More Thoughts on Writing
My Theory of Expository Writing class has been taking up all the space in my brain for the last two weeks. The reading assignments are absolutely amazing, thought provoking, and inspiring. They’ve challenged everything I’ve believed about writing up to this point. Specifically, about how writing is a process and what that process is/looks like/how it manifests, and how writing is taught. Because while I do think that writing is a process, I also think that process is going to look different for every person. In the same way that standardized testing isn’t actually a representation of what someone knows or how much they love learning, “standardizing” the writing process to try and teach students to all write the same way is also not an accurate representation of writing skills.

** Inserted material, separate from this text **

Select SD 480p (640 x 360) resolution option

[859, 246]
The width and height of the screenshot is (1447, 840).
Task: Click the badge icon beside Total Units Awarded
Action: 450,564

Moreover, the idea of writing as a process implies a linear journey, moving from one step in that process to the next. When anyone who actually spends their time writing knows that it’s a recursive, circular process that changes not only between each person, but between each version of each person. The writing process I employ right now is not the same as the process I employed in my M.F.A. The process I use when writing prose is usually not the same as my process of writing poetry.

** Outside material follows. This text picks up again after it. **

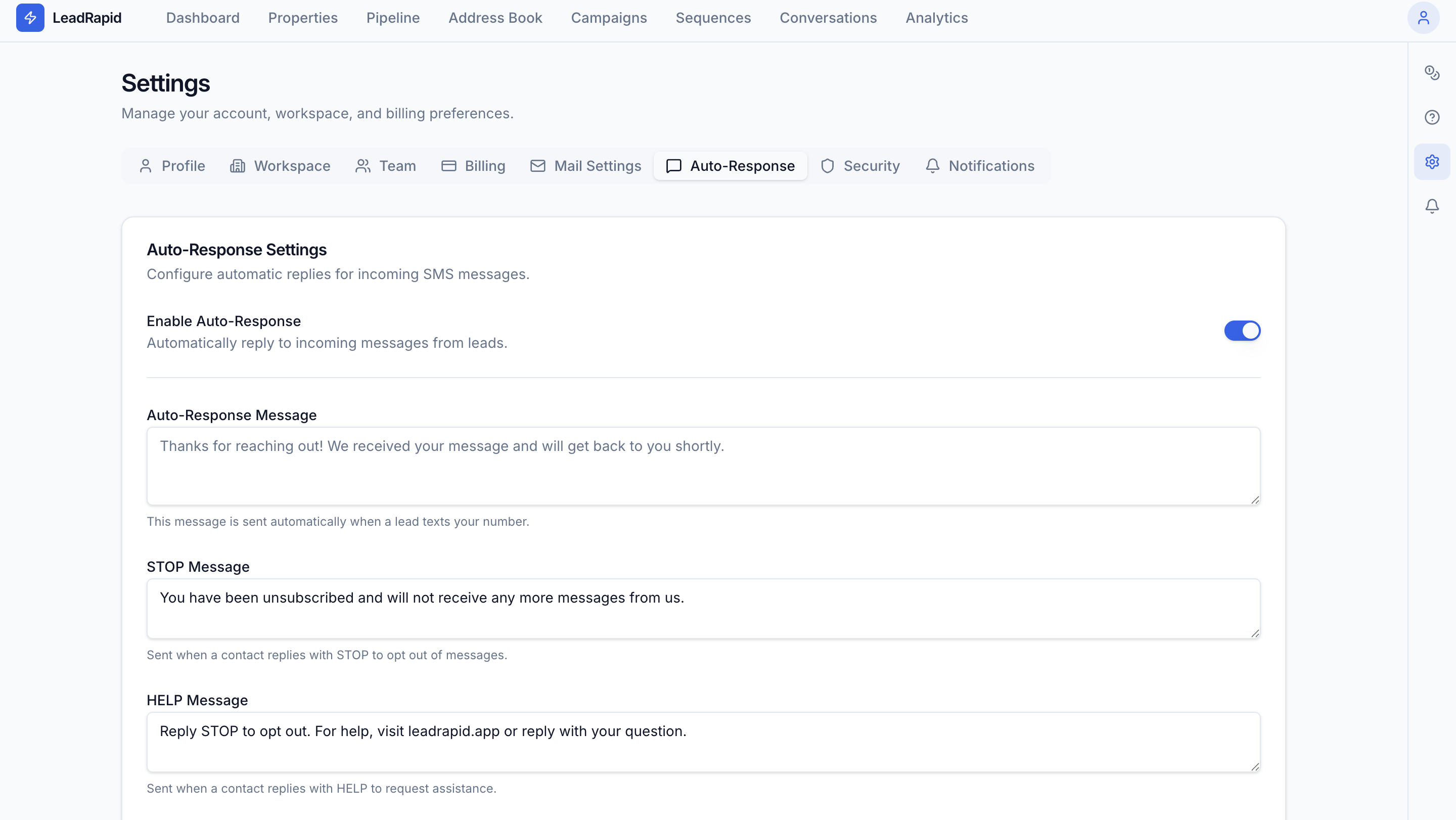
Task: Open the Workspace settings tab
Action: [x=281, y=166]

In class this week, some students put on presentations and we were encouraged to respond to at least one of them. The presentation I responded to focused on how writing, and especially moving through different genres of writing, can increase neuroplasticity; that writing literally creates new neural pathways in the brain, contributing not only to what we create, but who we are as people. How fucking awesome is that? Writing literally impacts who we are. We always hear about how reading is good for the brain and creates empathy, but we don’t often hear about writing doing the same.
There’s something about this that fills me with hope. I love writing and always have. It’s something that’s been part of me since I was a kid. I’ve always seen writing as a huge part of my identity, but I’ve never quite gone so far as to see it as the thing that’s made me who I am. And yet, now that I think about it, it seems silly to think that anything other than writing has shaped me into the person I am now. Obviously my experiences in life have shaped me, too, but writing is and has been what helps me process those experiences and learn from them.
I don’t know where I’m going with this. It’s all still mulling around in my mind. But I’m fascinated. I might have to write about all this in my essay this semester.